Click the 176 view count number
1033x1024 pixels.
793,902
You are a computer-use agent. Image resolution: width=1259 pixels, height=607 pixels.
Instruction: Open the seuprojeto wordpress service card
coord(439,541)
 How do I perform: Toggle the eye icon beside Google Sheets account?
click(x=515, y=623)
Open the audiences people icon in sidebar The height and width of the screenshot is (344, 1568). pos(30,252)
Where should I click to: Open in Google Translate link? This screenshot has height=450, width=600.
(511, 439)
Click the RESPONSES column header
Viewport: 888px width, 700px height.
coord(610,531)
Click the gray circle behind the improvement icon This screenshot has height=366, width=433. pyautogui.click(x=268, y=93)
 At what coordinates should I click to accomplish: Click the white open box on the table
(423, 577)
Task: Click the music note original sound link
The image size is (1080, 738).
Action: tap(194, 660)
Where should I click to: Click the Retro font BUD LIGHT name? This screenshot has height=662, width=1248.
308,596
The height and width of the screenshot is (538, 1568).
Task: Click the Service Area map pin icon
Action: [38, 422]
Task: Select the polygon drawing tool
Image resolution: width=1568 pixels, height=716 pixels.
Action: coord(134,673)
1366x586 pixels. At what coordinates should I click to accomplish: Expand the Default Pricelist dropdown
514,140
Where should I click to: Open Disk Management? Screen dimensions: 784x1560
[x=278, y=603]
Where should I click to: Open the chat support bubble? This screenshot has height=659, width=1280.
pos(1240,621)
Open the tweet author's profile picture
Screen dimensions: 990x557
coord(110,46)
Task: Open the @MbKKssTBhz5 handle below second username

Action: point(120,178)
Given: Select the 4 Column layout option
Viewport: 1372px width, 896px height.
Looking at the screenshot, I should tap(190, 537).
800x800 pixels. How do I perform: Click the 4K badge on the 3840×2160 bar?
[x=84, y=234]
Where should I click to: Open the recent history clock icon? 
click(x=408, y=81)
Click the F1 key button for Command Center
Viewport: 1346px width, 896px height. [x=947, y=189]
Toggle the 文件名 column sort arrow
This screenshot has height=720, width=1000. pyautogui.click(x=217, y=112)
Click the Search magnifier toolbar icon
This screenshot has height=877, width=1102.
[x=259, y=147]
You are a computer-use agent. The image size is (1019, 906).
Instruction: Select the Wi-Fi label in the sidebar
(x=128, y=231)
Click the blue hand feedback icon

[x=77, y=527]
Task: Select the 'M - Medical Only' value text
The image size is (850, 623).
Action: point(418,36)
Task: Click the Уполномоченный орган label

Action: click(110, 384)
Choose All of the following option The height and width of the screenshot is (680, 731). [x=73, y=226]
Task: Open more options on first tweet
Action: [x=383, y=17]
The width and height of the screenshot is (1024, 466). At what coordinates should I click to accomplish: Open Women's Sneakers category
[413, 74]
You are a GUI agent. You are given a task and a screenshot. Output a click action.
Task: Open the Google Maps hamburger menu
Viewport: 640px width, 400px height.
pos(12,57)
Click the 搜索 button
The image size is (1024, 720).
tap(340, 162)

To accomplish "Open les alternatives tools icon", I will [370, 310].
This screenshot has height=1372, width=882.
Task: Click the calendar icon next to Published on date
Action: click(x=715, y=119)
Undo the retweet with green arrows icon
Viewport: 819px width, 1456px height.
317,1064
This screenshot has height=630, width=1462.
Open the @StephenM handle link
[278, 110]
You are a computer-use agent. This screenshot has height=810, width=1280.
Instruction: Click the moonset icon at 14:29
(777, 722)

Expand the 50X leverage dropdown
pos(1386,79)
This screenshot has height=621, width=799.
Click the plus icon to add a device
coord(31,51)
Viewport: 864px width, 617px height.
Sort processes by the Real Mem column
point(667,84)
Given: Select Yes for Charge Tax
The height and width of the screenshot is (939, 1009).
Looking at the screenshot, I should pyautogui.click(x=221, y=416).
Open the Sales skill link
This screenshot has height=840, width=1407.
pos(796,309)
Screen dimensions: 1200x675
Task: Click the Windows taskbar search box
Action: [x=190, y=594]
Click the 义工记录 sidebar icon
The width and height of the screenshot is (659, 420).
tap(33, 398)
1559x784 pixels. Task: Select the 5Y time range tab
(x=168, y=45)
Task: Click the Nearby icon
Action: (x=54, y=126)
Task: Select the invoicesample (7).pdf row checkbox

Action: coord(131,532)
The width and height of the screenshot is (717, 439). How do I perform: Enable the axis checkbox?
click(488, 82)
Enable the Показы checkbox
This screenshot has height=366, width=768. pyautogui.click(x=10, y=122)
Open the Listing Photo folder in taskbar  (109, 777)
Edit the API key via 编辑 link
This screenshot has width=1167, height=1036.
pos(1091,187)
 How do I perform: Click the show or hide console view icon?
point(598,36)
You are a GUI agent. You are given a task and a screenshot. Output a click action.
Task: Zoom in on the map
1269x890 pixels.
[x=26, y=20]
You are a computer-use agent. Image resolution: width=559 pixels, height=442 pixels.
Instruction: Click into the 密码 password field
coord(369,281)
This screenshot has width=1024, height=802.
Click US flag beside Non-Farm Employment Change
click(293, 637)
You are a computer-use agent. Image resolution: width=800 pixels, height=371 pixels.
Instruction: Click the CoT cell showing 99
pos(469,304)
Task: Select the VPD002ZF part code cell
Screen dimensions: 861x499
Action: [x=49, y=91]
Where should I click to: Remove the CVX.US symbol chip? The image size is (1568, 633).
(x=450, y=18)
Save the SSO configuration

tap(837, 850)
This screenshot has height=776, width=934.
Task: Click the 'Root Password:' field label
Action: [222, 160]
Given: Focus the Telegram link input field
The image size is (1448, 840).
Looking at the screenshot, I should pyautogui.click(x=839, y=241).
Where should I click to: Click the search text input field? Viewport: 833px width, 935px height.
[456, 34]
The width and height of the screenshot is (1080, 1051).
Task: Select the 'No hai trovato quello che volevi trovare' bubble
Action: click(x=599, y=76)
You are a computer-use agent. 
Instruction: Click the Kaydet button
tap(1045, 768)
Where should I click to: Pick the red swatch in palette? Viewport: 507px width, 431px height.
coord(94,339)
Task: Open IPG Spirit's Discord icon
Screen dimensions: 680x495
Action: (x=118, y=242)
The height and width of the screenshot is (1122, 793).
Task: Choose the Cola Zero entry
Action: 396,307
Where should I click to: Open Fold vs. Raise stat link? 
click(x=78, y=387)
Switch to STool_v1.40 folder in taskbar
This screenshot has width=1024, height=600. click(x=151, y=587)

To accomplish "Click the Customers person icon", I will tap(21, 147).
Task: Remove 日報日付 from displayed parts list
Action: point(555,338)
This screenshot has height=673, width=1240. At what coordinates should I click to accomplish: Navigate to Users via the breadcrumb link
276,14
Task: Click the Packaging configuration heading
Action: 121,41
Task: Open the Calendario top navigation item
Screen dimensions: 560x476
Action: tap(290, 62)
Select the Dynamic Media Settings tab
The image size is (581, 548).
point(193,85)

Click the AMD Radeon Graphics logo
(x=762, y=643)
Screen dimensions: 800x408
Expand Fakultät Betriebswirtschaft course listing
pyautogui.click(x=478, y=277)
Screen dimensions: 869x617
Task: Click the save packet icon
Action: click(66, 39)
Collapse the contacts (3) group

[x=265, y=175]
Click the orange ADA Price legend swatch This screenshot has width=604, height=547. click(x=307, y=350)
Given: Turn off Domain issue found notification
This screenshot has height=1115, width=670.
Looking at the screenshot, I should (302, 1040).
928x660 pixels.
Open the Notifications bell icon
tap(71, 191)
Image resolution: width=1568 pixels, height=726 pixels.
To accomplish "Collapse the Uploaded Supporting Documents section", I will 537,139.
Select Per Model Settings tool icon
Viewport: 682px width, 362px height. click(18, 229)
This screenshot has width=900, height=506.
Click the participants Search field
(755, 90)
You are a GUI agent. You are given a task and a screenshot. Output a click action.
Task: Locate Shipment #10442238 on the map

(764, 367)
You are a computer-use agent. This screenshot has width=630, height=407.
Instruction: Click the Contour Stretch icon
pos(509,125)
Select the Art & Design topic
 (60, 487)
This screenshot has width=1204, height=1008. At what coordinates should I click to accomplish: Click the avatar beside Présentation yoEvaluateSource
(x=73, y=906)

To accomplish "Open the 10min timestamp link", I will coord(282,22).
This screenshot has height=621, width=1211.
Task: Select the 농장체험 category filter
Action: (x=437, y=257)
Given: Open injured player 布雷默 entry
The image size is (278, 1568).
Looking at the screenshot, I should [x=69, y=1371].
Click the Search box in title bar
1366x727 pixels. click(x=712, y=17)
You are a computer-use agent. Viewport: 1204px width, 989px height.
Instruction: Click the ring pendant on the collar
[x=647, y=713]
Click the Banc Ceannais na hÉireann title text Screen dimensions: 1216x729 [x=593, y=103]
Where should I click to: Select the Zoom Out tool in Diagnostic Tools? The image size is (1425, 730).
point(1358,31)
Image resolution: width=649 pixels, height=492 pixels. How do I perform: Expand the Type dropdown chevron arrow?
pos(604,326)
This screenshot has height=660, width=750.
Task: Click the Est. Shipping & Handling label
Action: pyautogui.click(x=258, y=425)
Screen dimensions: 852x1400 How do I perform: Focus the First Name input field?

++++

Among the entries above, locate the lines containing "Task: Select the VPD002ZF part code cell" and "Task: Open the Calendario top navigation item", and transcribe exactly those two lines and all lines between.

Task: Select the VPD002ZF part code cell
Screen dimensions: 861x499
Action: [x=49, y=91]
Where should I click to: Remove the CVX.US symbol chip? The image size is (1568, 633).
(x=450, y=18)
Save the SSO configuration

tap(837, 850)
This screenshot has height=776, width=934.
Task: Click the 'Root Password:' field label
Action: [222, 160]
Given: Focus the Telegram link input field
The image size is (1448, 840).
Looking at the screenshot, I should pyautogui.click(x=839, y=241).
Where should I click to: Click the search text input field? Viewport: 833px width, 935px height.
[456, 34]
The width and height of the screenshot is (1080, 1051).
Task: Select the 'No hai trovato quello che volevi trovare' bubble
Action: click(x=599, y=76)
You are a computer-use agent. 
Instruction: Click the Kaydet button
tap(1045, 768)
Where should I click to: Pick the red swatch in palette? Viewport: 507px width, 431px height.
coord(94,339)
Task: Open IPG Spirit's Discord icon
Screen dimensions: 680x495
Action: (x=118, y=242)
The height and width of the screenshot is (1122, 793).
Task: Choose the Cola Zero entry
Action: 396,307
Where should I click to: Open Fold vs. Raise stat link? 
click(x=78, y=387)
Switch to STool_v1.40 folder in taskbar
This screenshot has width=1024, height=600. click(x=151, y=587)

To accomplish "Click the Customers person icon", I will tap(21, 147).
Task: Remove 日報日付 from displayed parts list
Action: point(555,338)
This screenshot has height=673, width=1240. At what coordinates should I click to accomplish: Navigate to Users via the breadcrumb link
276,14
Task: Click the Packaging configuration heading
Action: 121,41
Task: Open the Calendario top navigation item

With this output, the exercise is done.